Why does $f(x)=f(x+1)$ imply $f(x) \equiv$ constant if $f$ is polynomial? A polynomial function $P: \mathbb{R} \mapsto \mathbb{R}$ has the following property:
$$\forall x\in\mathbb{R} \space \bigg(P(x)=P(x+1)\bigg)$$
Why does this imply that $P \equiv \text{constant}$?
EDIT: When posting the question for the first time I forgot to mention that we are talking about a polynomial function.
 A: Note that the OP has clarified that they are assuming $f$ is a polynomial.
This follows from the standard result that every nonconstant polynomial has only finitely many zeroes: just consider the polynomial $Q(x)=P(x)-P(0)$. We'll have $Q(z)=0$ for every integer $z$, so $Q$ - and hence $P$ itself - must be constant.
Incidentally, the standard result above may feel obvious at first but is surprisingly delicate; you should go through the proof in careful detail.

Alternatively, it's easy to show that if $P$ is a nonconstant polynomial then $\lim_{x\rightarrow\infty}P(x)$ is either $+\infty$ or $-\infty$ depending on the sign of the leading coefficient of $P$. In particular, no nonconstant polynomial is bounded. But every continuous periodic function is bounded, as a consequence e.g. of the Extreme Value Theorem. (This argument was also mentioned by lulu in a comment above, as I was typing this.)
(It's easy to miss the application of EVT here, so let me unpack it.
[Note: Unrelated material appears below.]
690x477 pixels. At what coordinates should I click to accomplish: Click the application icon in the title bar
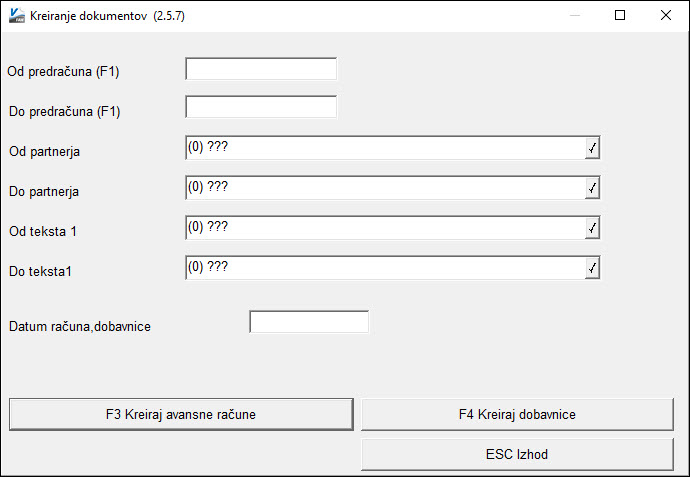coord(17,15)
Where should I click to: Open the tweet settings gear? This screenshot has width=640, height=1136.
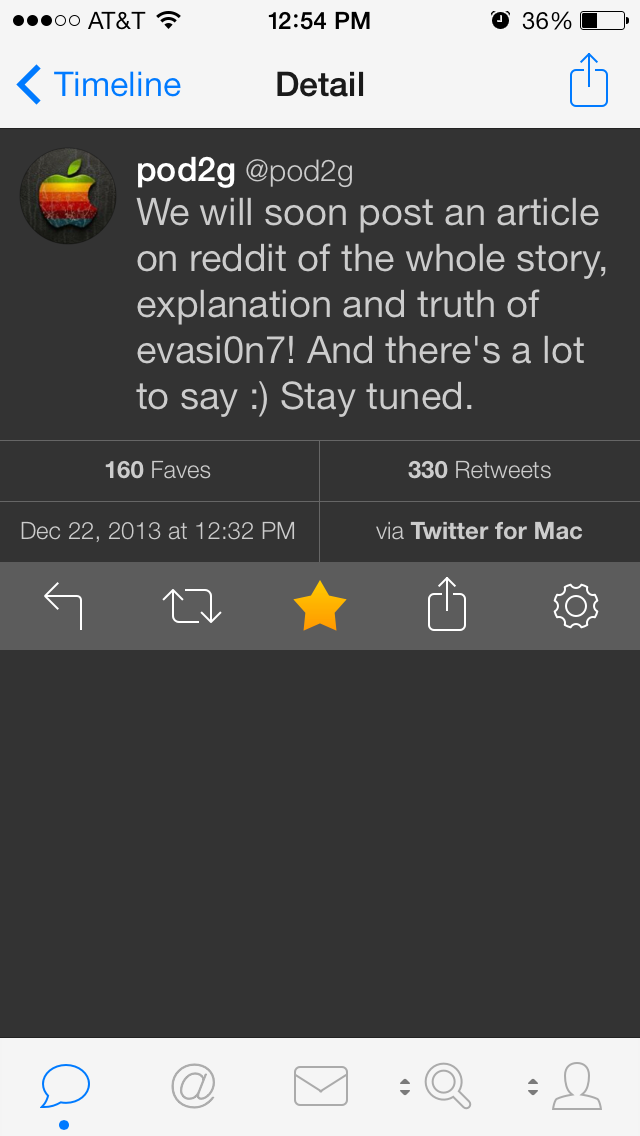[x=575, y=606]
Periodicity gives us that $ran(P)=\{P(x): x\in [0,p]\}$ where $p$ is the period of $P$. Now we need to show that $\{P(x): x\in [0,p]\}$ is bounded. This is where continuity comes in: since $P$ is continuous and $[0,p]$ is a closed and bounded interval, $P$ has a maximum and minimum value on $[0,p]$. Note that we can have discontinuous periodic functions which are unbounded: consider e.g. the extension $\alpha$ of $\tan$ gotten by setting $\alpha(x)=17$ whenever $\tan(x)$ is undefined.)
A: Suppose $P$ has degree $D\ge1$
Differentiate $D-1$ times.
$$P(x)=P(x+1) \implies \frac{d^{D-1} P(x)}{dx^{D-1}}=\frac{d^{D-1} P(x+1)}{dx^{D-1}} $$
Both sides are linear polynomials. Let $P^{(D-1)}(x) = ax+b $. Then, $$ax+b = a(x+1)+ b \implies a=0$$
That’s a contradiction. This means D must be zero.
A: No.
For example,
$$
f(x)=\sin(2\pi x). 
$$
A: It doesn't. Every function with period $1$ has this property.
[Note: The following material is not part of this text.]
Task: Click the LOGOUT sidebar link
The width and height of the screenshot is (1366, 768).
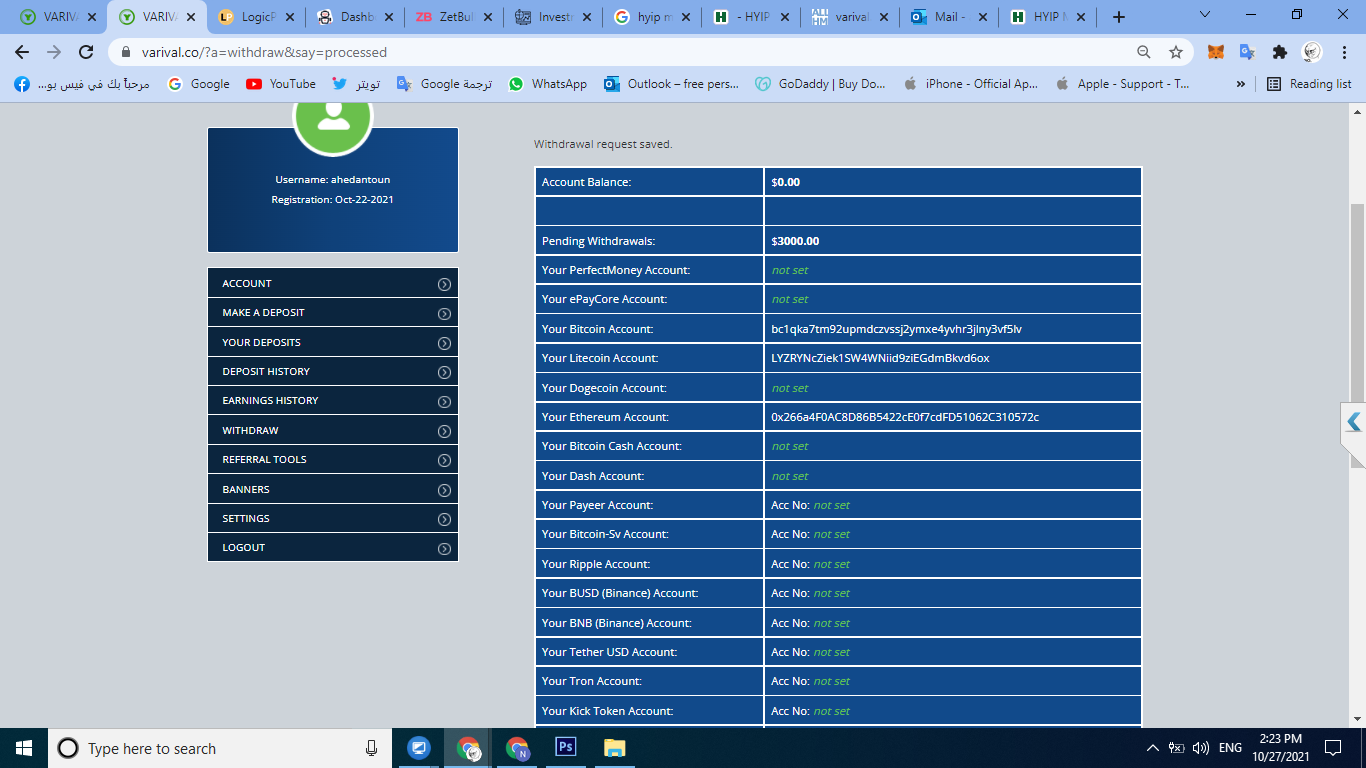Action: click(332, 548)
For example, if $f(x) = \sin 2 \pi x$, then $f(x+1) = \sin (2\pi x +2\pi) = \sin 2\pi x = f(x)$ for all $x$.
A: Suppose there exists nonconstant polynomial $P$. Then it has at least one root and since it is periodic it has infinitely roots. But such polynomial is constant polynomial $P(x)=0$ for all $x$. A contradiction.
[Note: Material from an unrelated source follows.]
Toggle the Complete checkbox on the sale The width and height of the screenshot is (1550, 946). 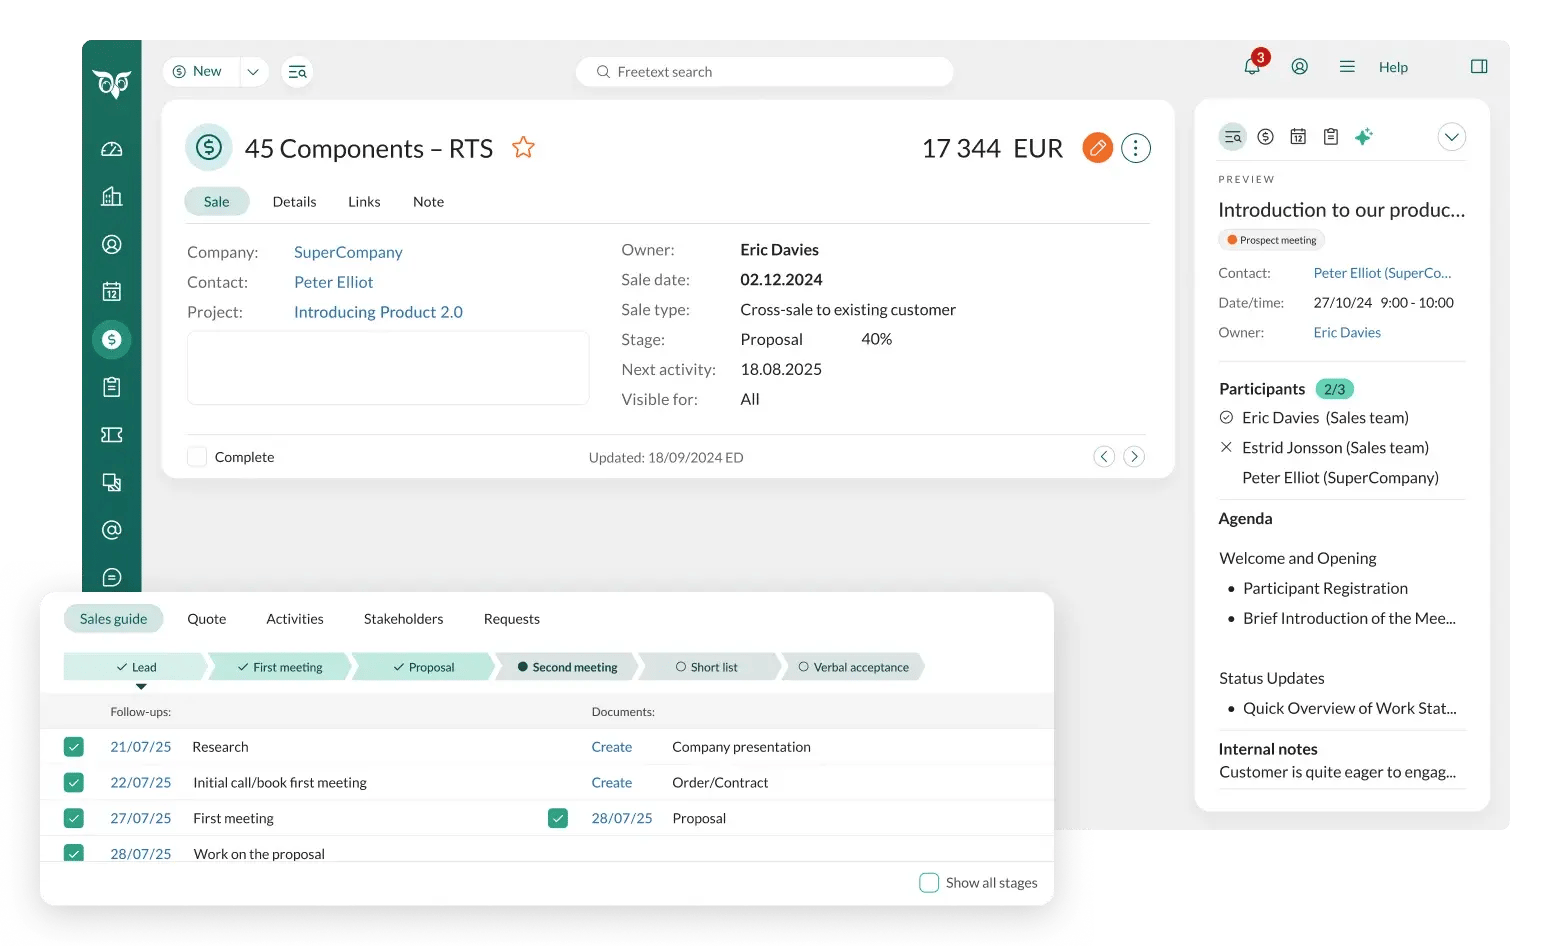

A: Let $ n\in\mathbb{N} $, we have for any $ k\in\mathbb{N} $ :$$ P\left(k+1\right)-P\left(k\right)=0\Longrightarrow\sum_{k=0}^{n-1}{\left(P\left(k+1\right)-P\left(k\right)\right)}=0\iff P\left(n\right)=P\left(0\right) $$
Since $ n $ is arbitrary, $ \left(\forall n\in\mathbb{N}\right),\ P\left(n\right)=P\left(0\right) $.
Consider a polynomial function $ Q:x\mapsto P\left(x\right)-P\left(0\right) $.
$ Q $ has an infinite number of zeros, In fact $ \mathbb{N}\subset Q^{-1}{\left(\left\lbrace 0\right\rbrace\right)} $.
Thus : $$ Q=0 $$
Which means : $$ \left(\forall x\in\mathbb{R}\right),\ P\left(x\right)=P\left(0\right) $$